◆ Task to complete ◆
The answer must consist of every record below, transcribed exactly.

◆ Collected data entries ◆

----------

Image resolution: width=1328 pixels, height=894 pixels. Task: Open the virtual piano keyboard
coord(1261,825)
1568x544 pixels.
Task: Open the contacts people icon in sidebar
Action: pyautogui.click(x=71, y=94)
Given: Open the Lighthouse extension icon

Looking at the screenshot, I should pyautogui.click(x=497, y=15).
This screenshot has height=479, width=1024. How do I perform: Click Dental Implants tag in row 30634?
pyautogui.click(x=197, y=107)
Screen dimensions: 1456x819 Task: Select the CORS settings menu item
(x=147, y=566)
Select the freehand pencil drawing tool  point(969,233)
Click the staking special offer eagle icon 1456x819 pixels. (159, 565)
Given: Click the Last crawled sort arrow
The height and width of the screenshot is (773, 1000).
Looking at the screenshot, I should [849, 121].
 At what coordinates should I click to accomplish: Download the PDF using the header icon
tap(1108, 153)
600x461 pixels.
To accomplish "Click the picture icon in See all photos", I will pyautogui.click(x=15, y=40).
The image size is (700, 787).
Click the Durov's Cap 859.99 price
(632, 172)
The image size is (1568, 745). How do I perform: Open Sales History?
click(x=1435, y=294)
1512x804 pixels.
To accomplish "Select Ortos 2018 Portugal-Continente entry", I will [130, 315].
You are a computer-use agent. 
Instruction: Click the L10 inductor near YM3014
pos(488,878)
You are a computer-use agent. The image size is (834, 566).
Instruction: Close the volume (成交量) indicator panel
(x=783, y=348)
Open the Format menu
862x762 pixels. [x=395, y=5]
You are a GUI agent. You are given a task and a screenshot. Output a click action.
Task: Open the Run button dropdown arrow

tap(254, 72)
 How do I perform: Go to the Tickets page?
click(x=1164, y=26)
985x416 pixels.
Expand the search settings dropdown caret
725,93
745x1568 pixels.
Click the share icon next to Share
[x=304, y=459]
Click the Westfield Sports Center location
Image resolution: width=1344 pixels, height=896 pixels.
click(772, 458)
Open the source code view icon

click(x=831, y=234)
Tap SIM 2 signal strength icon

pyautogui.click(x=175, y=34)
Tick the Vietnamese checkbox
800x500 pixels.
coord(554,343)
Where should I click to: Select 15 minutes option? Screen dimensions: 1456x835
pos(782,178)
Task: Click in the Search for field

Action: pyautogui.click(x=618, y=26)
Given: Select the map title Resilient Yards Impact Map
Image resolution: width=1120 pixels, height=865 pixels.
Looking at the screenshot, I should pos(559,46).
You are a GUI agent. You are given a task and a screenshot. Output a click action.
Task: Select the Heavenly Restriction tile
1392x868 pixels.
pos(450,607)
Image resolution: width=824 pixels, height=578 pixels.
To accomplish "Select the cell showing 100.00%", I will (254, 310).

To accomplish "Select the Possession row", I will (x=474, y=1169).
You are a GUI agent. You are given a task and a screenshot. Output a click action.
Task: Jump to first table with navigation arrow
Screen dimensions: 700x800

----------

◆ The completed task ◆
Image resolution: width=1328 pixels, height=894 pixels. Task: Open the virtual piano keyboard
coord(1261,825)
1568x544 pixels.
Task: Open the contacts people icon in sidebar
Action: pyautogui.click(x=71, y=94)
Given: Open the Lighthouse extension icon

Looking at the screenshot, I should pyautogui.click(x=497, y=15).
This screenshot has height=479, width=1024. How do I perform: Click Dental Implants tag in row 30634?
pyautogui.click(x=197, y=107)
Screen dimensions: 1456x819 Task: Select the CORS settings menu item
(x=147, y=566)
Select the freehand pencil drawing tool  point(969,233)
Click the staking special offer eagle icon 1456x819 pixels. (159, 565)
Given: Click the Last crawled sort arrow
The height and width of the screenshot is (773, 1000).
Looking at the screenshot, I should [849, 121].
 At what coordinates should I click to accomplish: Download the PDF using the header icon
tap(1108, 153)
600x461 pixels.
To accomplish "Click the picture icon in See all photos", I will pyautogui.click(x=15, y=40).
The image size is (700, 787).
Click the Durov's Cap 859.99 price
(632, 172)
The image size is (1568, 745). How do I perform: Open Sales History?
click(x=1435, y=294)
1512x804 pixels.
To accomplish "Select Ortos 2018 Portugal-Continente entry", I will [130, 315].
You are a computer-use agent. 
Instruction: Click the L10 inductor near YM3014
pos(488,878)
You are a computer-use agent. The image size is (834, 566).
Instruction: Close the volume (成交量) indicator panel
(x=783, y=348)
Open the Format menu
862x762 pixels. [x=395, y=5]
You are a GUI agent. You are given a task and a screenshot. Output a click action.
Task: Open the Run button dropdown arrow

tap(254, 72)
 How do I perform: Go to the Tickets page?
click(x=1164, y=26)
985x416 pixels.
Expand the search settings dropdown caret
725,93
745x1568 pixels.
Click the share icon next to Share
[x=304, y=459]
Click the Westfield Sports Center location
Image resolution: width=1344 pixels, height=896 pixels.
click(772, 458)
Open the source code view icon

click(x=831, y=234)
Tap SIM 2 signal strength icon

pyautogui.click(x=175, y=34)
Tick the Vietnamese checkbox
800x500 pixels.
coord(554,343)
Where should I click to: Select 15 minutes option? Screen dimensions: 1456x835
pos(782,178)
Task: Click in the Search for field

Action: pyautogui.click(x=618, y=26)
Given: Select the map title Resilient Yards Impact Map
Image resolution: width=1120 pixels, height=865 pixels.
Looking at the screenshot, I should pos(559,46).
You are a GUI agent. You are given a task and a screenshot. Output a click action.
Task: Select the Heavenly Restriction tile
1392x868 pixels.
pos(450,607)
Image resolution: width=824 pixels, height=578 pixels.
To accomplish "Select the cell showing 100.00%", I will (254, 310).

To accomplish "Select the Possession row", I will (x=474, y=1169).
You are a GUI agent. You are given a task and a screenshot. Output a click action.
Task: Jump to first table with navigation arrow
Screen dimensions: 700x800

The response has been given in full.